▶ Exercise task
Can you rewrite the material from the line containing "Given: Click the printer icon" up to and including the line containing "The height and", putting "save icon" in place of "printer icon" and keeping everything else unchanged?

▶ Extracted information
## BEGIN

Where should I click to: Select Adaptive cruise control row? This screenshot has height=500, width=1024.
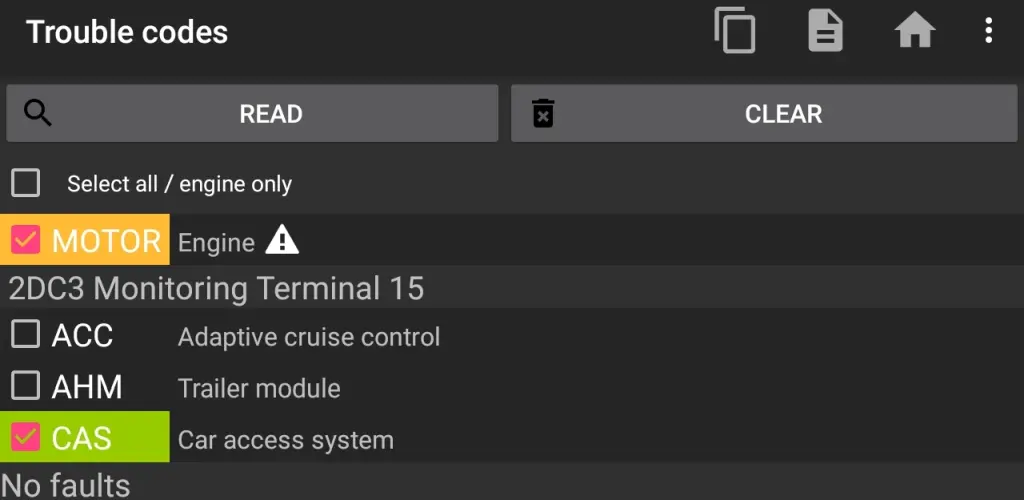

## END
## BEGIN

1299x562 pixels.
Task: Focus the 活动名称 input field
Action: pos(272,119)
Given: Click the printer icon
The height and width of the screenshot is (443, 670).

## END

▶ Answer to the problem
Given: Click the save icon
The height and width of the screenshot is (443, 670).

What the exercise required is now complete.